Demasiada felicidad

Miguel Molina Díaz
Quito, Ecuador

Sospecho que sin los libros me hubiera vuelto loco. Una parte fundamental de mi vida ha tenido lugar en los insospechados paisajes ficcionales creados por los narradores que he leído. Así conocí Europa antes de poner mis pies sobre ella: el París de Cortázar, el San Petersburgo de Tolstoi, el Londres de Dickens. Gracias a los libros nació mi amor por el Nueva York de Salinger, de Melville, de Dos Passos, de Capote y de ese genio Francis Scott Fitzgerald.

Gracias a Alice Munro, la Nobel de Literatura 2013, he tenido la oportunidad de explorar las provincias canadienses de Ontario y la Columbia británica, así como la imagen clara y hasta cierto punto radiante de ciudades como Victoria, Vancouver y Toronto.

Su libro ‘Demasiada felicidad’ (Lumen, 2010) es sin lugar a dudas un manual sobre la escritura de cuentos. Hablar de Munro, muy probablemente, implica referirse a la mejor cuentista viva en todas las lenguas. No es exageración que sus compatriotas la llamen la “Chejov canadiense”. En realidad, el género del cuento ha alcanzado uno de sus puntos más altos gracias a sus manos.

Recuerdo que la Academia Sueca, el día en que le concedió el Premio Nobel, calificó el estilo de Munro como “realismo psicológico”. Fue acertada la reflexión de los suecos: en los cuentos de la canadiense hay un profundo e íntimo conocimiento de la mente humana. De hecho, ese es el material esencial con el que ella ha trabajado y levantado su obra.

Pero además, son cuentos que sólo son posibles gracias a un alto sentido de madurez y lucidez femeninas. Es posible que ni siquiera el mismo Chejov hubiera podido presentar los dramas humanos con esa sensibilidad descarnada de Munro. Con su empatía. Ella escribe desde la mujer que es y sobre las mujeres reales o imaginadas que la han impresionado o conmovido. Me atrevo a pensar que todos los personajes de Munro le enseñan algo.

Escribo este artículo para agradecer a Alice Munro. Su libro apareció en mi vida cuando mi relación con el género del cuento atravesaba, quizá, uno de los momentos más tensos. Ella me recordó que la mente humana tiene sus terrenos pantanosos y que es en esas regiones oscuras en donde el cuento es posible. Y es que el género del cuento requiere lectores de cuentos, gente valiente que esté dispuesta a quebrarse y a recibir un golpe revelador, pero que sabe que después de la conmoción y a veces del dolor, los seres humanos crecemos y percibimos con mayor claridad lo que justifica nuestras vidas.

Munro me recordó, también, que la escritura de cuentos es una aventura peligrosa y mientras más peligrosa, más fascinante.
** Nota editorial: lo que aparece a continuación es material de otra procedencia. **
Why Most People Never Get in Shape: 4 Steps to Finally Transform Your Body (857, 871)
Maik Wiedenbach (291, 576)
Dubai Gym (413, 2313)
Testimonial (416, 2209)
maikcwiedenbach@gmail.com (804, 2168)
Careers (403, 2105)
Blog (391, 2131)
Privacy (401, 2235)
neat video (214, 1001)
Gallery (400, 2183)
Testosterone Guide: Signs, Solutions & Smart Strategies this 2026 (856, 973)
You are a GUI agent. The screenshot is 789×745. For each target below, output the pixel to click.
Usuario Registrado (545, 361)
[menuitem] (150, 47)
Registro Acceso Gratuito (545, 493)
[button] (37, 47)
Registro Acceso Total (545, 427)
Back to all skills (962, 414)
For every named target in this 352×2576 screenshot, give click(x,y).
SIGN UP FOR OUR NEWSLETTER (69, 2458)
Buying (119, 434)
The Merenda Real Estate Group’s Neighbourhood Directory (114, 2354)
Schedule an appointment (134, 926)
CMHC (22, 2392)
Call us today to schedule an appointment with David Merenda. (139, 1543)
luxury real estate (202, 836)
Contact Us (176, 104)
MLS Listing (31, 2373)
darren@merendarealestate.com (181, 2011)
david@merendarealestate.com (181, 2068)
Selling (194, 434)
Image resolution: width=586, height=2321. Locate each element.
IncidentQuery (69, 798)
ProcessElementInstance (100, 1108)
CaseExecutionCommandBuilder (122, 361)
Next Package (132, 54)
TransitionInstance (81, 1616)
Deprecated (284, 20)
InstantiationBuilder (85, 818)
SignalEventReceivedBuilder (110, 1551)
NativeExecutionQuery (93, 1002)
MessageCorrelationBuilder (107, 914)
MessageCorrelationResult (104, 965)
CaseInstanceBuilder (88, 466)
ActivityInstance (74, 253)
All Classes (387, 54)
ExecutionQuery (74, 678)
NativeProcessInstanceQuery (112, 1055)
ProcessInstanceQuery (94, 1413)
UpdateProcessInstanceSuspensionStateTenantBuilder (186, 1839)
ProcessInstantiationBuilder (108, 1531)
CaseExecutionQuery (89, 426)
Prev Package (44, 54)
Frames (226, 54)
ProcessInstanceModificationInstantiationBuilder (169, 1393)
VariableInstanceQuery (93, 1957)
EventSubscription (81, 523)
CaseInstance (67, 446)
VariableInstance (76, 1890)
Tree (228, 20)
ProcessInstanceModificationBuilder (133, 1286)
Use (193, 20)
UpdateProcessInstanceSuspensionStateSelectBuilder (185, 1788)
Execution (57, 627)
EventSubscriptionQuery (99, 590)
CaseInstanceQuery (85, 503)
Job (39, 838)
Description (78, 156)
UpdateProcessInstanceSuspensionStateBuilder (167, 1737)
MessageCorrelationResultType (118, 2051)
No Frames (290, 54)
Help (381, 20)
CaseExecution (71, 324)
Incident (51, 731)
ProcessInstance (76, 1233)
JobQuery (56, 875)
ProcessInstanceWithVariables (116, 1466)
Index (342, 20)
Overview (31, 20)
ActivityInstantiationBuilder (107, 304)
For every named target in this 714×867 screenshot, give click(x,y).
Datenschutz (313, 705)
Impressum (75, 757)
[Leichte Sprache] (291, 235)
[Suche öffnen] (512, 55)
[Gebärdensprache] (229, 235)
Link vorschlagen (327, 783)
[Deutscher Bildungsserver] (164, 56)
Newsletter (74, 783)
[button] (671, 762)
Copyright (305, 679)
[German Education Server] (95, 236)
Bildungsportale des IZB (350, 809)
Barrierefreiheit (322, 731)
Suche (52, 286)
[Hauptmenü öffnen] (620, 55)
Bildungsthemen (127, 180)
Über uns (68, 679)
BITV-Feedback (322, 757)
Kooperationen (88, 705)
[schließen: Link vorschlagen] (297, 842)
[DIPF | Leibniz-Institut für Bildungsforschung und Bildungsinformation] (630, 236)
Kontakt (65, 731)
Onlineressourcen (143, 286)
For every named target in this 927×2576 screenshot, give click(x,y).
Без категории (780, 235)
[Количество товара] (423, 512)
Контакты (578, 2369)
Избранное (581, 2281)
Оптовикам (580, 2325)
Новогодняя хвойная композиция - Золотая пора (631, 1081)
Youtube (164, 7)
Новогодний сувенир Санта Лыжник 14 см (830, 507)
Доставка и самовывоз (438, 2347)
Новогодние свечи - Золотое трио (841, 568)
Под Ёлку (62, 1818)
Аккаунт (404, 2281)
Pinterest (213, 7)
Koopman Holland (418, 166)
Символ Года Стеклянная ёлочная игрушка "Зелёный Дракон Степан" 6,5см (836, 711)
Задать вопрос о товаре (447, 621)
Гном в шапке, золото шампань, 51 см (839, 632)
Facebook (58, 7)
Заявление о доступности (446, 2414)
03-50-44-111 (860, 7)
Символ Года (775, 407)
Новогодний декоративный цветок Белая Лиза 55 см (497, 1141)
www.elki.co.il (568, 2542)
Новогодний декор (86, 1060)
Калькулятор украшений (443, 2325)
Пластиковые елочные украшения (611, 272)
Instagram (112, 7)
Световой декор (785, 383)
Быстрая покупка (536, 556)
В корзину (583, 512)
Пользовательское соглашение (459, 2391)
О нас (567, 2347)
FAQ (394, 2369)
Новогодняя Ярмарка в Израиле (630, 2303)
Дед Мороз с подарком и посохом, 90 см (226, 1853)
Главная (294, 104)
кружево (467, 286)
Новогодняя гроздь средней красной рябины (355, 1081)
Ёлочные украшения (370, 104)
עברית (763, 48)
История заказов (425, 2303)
Lo narrado es en realidad un conjunto de pistas que le sirven de ayuda al lector para aproximarse a las impactantes historias que permanecen ocultas, tras las palabras. Sus cuentos no les temen a las estructuras complejas: sus saltos de párrafos a veces implican saltos de varias décadas. En los cuentos de Munro suceden vidas enteras y ella tiene la capacidad y el talento milagroso de extraer de esas vidas lo más destacable, que a veces es lo más sórdido pero también lo más generoso y bello.

La lectura ha sido siempre la actividad seria y fundamental de mi vida. Todo lo demás han sido pasatiempos. Siempre le quité tiempo a los deberes del colegio para leer los libros que tanto me entusiasmaban. Nunca he leído tanto como durante mis años universitarios. Gracias a Alice Munro confirmo que el camino hasta ahora transitado fue el correcto.

El último relato, el que da el título del libro, describe los días que desembocaron en la muerte de Sofía Kovalevski, una prestigiosa matemática y novelista rusa que supo, como supieron los griegos, que las ciencias y las artes en realidad son almas gemelas. Quizá Munro lo comprende también, por eso sus cuentos tienen precisión matemática. El de Kovalevski es un relato durísimo, en realidad desolador, pero ese descubrimiento del maravilloso sentido de la condición humana que Alice Munro logra en todos sus cuentos nos lleva inevitablemente a experimentar instantes de felicidad. Instantes de demasiada felicidad.